(Given exercise):
Reproduce the records from the first line up to and including the line containing "Looking at the image, I should click on (269, 1078).", with every line written precisely as it stands.

(Records on where items are located)
# # #
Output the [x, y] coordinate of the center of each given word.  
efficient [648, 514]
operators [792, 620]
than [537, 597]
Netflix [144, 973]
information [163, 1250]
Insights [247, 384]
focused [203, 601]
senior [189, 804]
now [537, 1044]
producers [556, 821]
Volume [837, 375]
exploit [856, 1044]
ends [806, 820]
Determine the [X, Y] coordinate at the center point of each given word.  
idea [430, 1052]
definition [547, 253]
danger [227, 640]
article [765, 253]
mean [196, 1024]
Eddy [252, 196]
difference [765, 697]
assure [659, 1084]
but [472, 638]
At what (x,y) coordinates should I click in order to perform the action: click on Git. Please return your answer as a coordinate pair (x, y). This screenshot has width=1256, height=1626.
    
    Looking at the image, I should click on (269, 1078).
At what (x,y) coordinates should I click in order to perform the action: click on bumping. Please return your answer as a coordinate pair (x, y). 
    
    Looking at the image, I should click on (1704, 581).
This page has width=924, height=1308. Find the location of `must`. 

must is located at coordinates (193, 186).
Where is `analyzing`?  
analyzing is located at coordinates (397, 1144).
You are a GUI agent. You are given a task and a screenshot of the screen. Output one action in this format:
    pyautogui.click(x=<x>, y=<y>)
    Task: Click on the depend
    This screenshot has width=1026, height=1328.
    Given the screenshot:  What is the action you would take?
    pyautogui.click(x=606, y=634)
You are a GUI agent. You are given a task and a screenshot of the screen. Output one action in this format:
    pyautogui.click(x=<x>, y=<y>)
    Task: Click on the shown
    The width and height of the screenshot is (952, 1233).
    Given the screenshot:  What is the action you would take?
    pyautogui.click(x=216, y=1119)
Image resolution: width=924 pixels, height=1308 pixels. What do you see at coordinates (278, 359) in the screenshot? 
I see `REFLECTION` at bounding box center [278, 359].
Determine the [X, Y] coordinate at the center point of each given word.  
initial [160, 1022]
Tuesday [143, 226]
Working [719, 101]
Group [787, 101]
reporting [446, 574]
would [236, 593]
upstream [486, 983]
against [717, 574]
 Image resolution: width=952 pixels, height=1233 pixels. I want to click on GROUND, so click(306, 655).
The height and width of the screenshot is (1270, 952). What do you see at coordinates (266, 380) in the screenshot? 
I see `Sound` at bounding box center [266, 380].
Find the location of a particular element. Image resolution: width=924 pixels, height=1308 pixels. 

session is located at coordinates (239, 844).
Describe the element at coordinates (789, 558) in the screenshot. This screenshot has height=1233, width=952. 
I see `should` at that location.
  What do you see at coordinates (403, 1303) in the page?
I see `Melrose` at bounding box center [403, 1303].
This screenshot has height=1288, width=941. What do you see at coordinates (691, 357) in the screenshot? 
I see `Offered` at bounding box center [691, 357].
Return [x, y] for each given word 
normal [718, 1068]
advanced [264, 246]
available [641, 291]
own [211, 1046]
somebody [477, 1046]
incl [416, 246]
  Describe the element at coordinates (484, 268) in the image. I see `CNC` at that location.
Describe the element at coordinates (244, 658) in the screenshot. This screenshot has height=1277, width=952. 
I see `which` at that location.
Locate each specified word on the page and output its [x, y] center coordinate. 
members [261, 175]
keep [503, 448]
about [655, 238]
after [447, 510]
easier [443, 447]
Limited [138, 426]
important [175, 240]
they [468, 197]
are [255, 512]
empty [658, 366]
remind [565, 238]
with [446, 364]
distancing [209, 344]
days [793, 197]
# # #
(Task result):
Output the [x, y] coordinate of the center of each given word.  
efficient [648, 514]
operators [792, 620]
than [537, 597]
Netflix [144, 973]
information [163, 1250]
Insights [247, 384]
focused [203, 601]
senior [189, 804]
now [537, 1044]
producers [556, 821]
Volume [837, 375]
exploit [856, 1044]
ends [806, 820]
Determine the [X, Y] coordinate at the center point of each given word.  
idea [430, 1052]
definition [547, 253]
danger [227, 640]
article [765, 253]
mean [196, 1024]
Eddy [252, 196]
difference [765, 697]
assure [659, 1084]
but [472, 638]
At what (x,y) coordinates should I click in order to perform the action: click on Git. Please return your answer as a coordinate pair (x, y). This screenshot has width=1256, height=1626.
    
    Looking at the image, I should click on (269, 1078).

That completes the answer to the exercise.